* EXERCISE BRIEF *
Every record must be output verbatim in the reply.

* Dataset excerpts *
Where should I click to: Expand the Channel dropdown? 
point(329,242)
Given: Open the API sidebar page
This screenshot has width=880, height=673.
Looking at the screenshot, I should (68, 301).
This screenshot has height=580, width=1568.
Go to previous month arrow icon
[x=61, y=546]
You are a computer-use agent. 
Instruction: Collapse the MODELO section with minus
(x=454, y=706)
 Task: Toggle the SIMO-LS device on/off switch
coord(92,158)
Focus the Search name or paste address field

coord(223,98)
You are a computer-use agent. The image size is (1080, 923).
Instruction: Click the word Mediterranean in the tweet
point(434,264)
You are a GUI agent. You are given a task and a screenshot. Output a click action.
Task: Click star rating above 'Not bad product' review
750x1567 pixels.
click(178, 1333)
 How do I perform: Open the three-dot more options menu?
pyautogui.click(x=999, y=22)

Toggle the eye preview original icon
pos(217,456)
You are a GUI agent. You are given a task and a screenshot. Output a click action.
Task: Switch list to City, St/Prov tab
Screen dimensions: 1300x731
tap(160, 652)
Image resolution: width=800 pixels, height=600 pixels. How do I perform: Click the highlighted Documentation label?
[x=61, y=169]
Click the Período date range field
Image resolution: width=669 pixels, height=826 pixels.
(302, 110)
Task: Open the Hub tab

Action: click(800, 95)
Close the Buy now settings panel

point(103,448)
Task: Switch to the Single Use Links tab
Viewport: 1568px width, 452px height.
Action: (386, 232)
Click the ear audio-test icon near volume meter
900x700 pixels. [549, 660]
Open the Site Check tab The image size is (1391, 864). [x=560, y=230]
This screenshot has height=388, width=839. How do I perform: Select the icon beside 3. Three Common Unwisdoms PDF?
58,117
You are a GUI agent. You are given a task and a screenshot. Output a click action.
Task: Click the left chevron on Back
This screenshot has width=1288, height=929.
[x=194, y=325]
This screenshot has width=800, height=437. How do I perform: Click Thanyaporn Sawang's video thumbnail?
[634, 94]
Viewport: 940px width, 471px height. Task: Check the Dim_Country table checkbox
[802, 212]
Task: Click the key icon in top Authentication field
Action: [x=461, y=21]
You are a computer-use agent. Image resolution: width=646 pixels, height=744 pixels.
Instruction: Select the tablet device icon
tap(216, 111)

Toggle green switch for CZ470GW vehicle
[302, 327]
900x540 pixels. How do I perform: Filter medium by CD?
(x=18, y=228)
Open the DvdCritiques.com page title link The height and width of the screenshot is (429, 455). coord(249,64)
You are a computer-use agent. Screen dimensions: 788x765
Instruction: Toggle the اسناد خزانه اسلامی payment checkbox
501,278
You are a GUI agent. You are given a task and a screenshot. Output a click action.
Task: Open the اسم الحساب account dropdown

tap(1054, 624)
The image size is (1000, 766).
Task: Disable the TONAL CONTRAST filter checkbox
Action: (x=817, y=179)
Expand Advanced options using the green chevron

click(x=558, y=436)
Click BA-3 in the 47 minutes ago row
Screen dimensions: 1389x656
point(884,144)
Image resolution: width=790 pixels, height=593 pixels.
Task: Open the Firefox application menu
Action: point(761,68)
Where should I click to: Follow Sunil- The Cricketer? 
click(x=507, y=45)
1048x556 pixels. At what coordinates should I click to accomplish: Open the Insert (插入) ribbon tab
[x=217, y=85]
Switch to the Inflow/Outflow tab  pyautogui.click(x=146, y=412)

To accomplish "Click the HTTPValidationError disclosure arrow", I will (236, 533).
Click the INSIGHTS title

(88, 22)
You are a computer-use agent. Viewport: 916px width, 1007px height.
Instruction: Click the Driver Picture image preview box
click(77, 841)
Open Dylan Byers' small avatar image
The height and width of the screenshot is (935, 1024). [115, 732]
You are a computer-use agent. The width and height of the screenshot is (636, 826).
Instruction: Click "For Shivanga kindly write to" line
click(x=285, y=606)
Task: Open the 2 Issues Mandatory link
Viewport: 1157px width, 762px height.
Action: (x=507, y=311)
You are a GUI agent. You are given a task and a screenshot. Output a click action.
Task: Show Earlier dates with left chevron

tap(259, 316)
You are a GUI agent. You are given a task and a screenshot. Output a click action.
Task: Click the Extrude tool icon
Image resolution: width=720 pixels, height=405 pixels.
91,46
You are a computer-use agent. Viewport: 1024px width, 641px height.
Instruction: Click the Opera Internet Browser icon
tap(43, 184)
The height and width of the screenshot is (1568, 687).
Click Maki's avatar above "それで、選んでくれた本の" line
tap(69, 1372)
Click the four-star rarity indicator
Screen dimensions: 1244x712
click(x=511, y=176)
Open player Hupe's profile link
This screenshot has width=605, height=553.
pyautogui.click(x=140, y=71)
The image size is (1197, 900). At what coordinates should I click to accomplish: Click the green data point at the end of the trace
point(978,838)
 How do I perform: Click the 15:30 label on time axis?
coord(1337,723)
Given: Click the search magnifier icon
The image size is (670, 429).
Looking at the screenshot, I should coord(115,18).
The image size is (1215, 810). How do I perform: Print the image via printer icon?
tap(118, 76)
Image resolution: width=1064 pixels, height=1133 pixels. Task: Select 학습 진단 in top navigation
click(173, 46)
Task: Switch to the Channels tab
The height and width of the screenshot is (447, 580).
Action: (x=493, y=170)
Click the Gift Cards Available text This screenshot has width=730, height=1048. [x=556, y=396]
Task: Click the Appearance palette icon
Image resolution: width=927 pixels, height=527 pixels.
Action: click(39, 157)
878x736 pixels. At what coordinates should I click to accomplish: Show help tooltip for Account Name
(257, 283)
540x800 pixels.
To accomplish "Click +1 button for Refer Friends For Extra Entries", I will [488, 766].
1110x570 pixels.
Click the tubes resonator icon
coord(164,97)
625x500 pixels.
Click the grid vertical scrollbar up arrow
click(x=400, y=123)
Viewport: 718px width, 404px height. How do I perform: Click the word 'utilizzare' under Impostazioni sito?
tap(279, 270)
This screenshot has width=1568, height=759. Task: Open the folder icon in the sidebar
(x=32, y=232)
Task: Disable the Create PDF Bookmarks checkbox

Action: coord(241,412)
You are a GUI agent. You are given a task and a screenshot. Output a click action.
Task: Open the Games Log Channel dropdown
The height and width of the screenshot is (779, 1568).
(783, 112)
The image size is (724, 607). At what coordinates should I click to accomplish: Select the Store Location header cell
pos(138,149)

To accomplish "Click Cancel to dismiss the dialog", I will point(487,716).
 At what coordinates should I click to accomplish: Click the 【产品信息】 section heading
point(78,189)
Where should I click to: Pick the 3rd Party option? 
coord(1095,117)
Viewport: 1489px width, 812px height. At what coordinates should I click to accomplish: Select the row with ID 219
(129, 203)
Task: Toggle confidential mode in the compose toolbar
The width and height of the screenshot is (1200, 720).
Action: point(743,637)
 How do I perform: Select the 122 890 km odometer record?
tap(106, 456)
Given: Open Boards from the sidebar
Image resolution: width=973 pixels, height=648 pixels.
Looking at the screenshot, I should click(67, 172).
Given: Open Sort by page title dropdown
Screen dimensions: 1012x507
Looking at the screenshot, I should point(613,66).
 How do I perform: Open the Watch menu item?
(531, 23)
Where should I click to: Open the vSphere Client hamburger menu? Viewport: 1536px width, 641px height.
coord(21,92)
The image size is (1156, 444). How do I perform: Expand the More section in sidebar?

* TASK OUTPUT *
Where should I click to: Expand the Channel dropdown? 
point(329,242)
Given: Open the API sidebar page
This screenshot has width=880, height=673.
Looking at the screenshot, I should (68, 301).
This screenshot has height=580, width=1568.
Go to previous month arrow icon
[x=61, y=546]
You are a computer-use agent. 
Instruction: Collapse the MODELO section with minus
(x=454, y=706)
 Task: Toggle the SIMO-LS device on/off switch
coord(92,158)
Focus the Search name or paste address field

coord(223,98)
You are a computer-use agent. The image size is (1080, 923).
Instruction: Click the word Mediterranean in the tweet
point(434,264)
You are a GUI agent. You are given a task and a screenshot. Output a click action.
Task: Click star rating above 'Not bad product' review
750x1567 pixels.
click(178, 1333)
 How do I perform: Open the three-dot more options menu?
pyautogui.click(x=999, y=22)

Toggle the eye preview original icon
pos(217,456)
You are a GUI agent. You are given a task and a screenshot. Output a click action.
Task: Switch list to City, St/Prov tab
Screen dimensions: 1300x731
tap(160, 652)
Image resolution: width=800 pixels, height=600 pixels. How do I perform: Click the highlighted Documentation label?
[x=61, y=169]
Click the Período date range field
Image resolution: width=669 pixels, height=826 pixels.
(302, 110)
Task: Open the Hub tab

Action: click(800, 95)
Close the Buy now settings panel

point(103,448)
Task: Switch to the Single Use Links tab
Viewport: 1568px width, 452px height.
Action: (386, 232)
Click the ear audio-test icon near volume meter
900x700 pixels. [549, 660]
Open the Site Check tab The image size is (1391, 864). [x=560, y=230]
This screenshot has height=388, width=839. How do I perform: Select the icon beside 3. Three Common Unwisdoms PDF?
58,117
You are a GUI agent. You are given a task and a screenshot. Output a click action.
Task: Click the left chevron on Back
This screenshot has width=1288, height=929.
[x=194, y=325]
This screenshot has width=800, height=437. How do I perform: Click Thanyaporn Sawang's video thumbnail?
[634, 94]
Viewport: 940px width, 471px height. Task: Check the Dim_Country table checkbox
[802, 212]
Task: Click the key icon in top Authentication field
Action: [x=461, y=21]
You are a computer-use agent. Image resolution: width=646 pixels, height=744 pixels.
Instruction: Select the tablet device icon
tap(216, 111)

Toggle green switch for CZ470GW vehicle
[302, 327]
900x540 pixels. How do I perform: Filter medium by CD?
(x=18, y=228)
Open the DvdCritiques.com page title link The height and width of the screenshot is (429, 455). coord(249,64)
You are a computer-use agent. Screen dimensions: 788x765
Instruction: Toggle the اسناد خزانه اسلامی payment checkbox
501,278
You are a GUI agent. You are given a task and a screenshot. Output a click action.
Task: Open the اسم الحساب account dropdown

tap(1054, 624)
The image size is (1000, 766).
Task: Disable the TONAL CONTRAST filter checkbox
Action: (x=817, y=179)
Expand Advanced options using the green chevron

click(x=558, y=436)
Click BA-3 in the 47 minutes ago row
Screen dimensions: 1389x656
point(884,144)
Image resolution: width=790 pixels, height=593 pixels.
Task: Open the Firefox application menu
Action: point(761,68)
Where should I click to: Follow Sunil- The Cricketer? 
click(x=507, y=45)
1048x556 pixels. At what coordinates should I click to accomplish: Open the Insert (插入) ribbon tab
[x=217, y=85]
Switch to the Inflow/Outflow tab  pyautogui.click(x=146, y=412)

To accomplish "Click the HTTPValidationError disclosure arrow", I will (236, 533).
Click the INSIGHTS title

(88, 22)
You are a computer-use agent. Viewport: 916px width, 1007px height.
Instruction: Click the Driver Picture image preview box
click(77, 841)
Open Dylan Byers' small avatar image
The height and width of the screenshot is (935, 1024). [115, 732]
You are a computer-use agent. The width and height of the screenshot is (636, 826).
Instruction: Click "For Shivanga kindly write to" line
click(x=285, y=606)
Task: Open the 2 Issues Mandatory link
Viewport: 1157px width, 762px height.
Action: (x=507, y=311)
You are a GUI agent. You are given a task and a screenshot. Output a click action.
Task: Show Earlier dates with left chevron

tap(259, 316)
You are a GUI agent. You are given a task and a screenshot. Output a click action.
Task: Click the Extrude tool icon
Image resolution: width=720 pixels, height=405 pixels.
91,46
You are a computer-use agent. Viewport: 1024px width, 641px height.
Instruction: Click the Opera Internet Browser icon
tap(43, 184)
The height and width of the screenshot is (1568, 687).
Click Maki's avatar above "それで、選んでくれた本の" line
tap(69, 1372)
Click the four-star rarity indicator
Screen dimensions: 1244x712
click(x=511, y=176)
Open player Hupe's profile link
This screenshot has width=605, height=553.
pyautogui.click(x=140, y=71)
The image size is (1197, 900). At what coordinates should I click to accomplish: Click the green data point at the end of the trace
point(978,838)
 How do I perform: Click the 15:30 label on time axis?
coord(1337,723)
Given: Click the search magnifier icon
The image size is (670, 429).
Looking at the screenshot, I should coord(115,18).
The image size is (1215, 810). How do I perform: Print the image via printer icon?
tap(118, 76)
Image resolution: width=1064 pixels, height=1133 pixels. Task: Select 학습 진단 in top navigation
click(173, 46)
Task: Switch to the Channels tab
The height and width of the screenshot is (447, 580).
Action: (x=493, y=170)
Click the Gift Cards Available text This screenshot has width=730, height=1048. [x=556, y=396]
Task: Click the Appearance palette icon
Image resolution: width=927 pixels, height=527 pixels.
Action: click(39, 157)
878x736 pixels. At what coordinates should I click to accomplish: Show help tooltip for Account Name
(257, 283)
540x800 pixels.
To accomplish "Click +1 button for Refer Friends For Extra Entries", I will [488, 766].
1110x570 pixels.
Click the tubes resonator icon
coord(164,97)
625x500 pixels.
Click the grid vertical scrollbar up arrow
click(x=400, y=123)
Viewport: 718px width, 404px height. How do I perform: Click the word 'utilizzare' under Impostazioni sito?
tap(279, 270)
This screenshot has width=1568, height=759. Task: Open the folder icon in the sidebar
(x=32, y=232)
Task: Disable the Create PDF Bookmarks checkbox

Action: coord(241,412)
You are a GUI agent. You are given a task and a screenshot. Output a click action.
Task: Open the Games Log Channel dropdown
The height and width of the screenshot is (779, 1568).
(783, 112)
The image size is (724, 607). At what coordinates should I click to accomplish: Select the Store Location header cell
pos(138,149)

To accomplish "Click Cancel to dismiss the dialog", I will point(487,716).
 At what coordinates should I click to accomplish: Click the 【产品信息】 section heading
point(78,189)
Where should I click to: Pick the 3rd Party option? 
coord(1095,117)
Viewport: 1489px width, 812px height. At what coordinates should I click to accomplish: Select the row with ID 219
(129, 203)
Task: Toggle confidential mode in the compose toolbar
The width and height of the screenshot is (1200, 720).
Action: point(743,637)
 How do I perform: Select the 122 890 km odometer record?
tap(106, 456)
Given: Open Boards from the sidebar
Image resolution: width=973 pixels, height=648 pixels.
Looking at the screenshot, I should click(67, 172).
Given: Open Sort by page title dropdown
Screen dimensions: 1012x507
Looking at the screenshot, I should point(613,66).
 How do I perform: Open the Watch menu item?
(531, 23)
Where should I click to: Open the vSphere Client hamburger menu? Viewport: 1536px width, 641px height.
coord(21,92)
The image size is (1156, 444). How do I perform: Expand the More section in sidebar?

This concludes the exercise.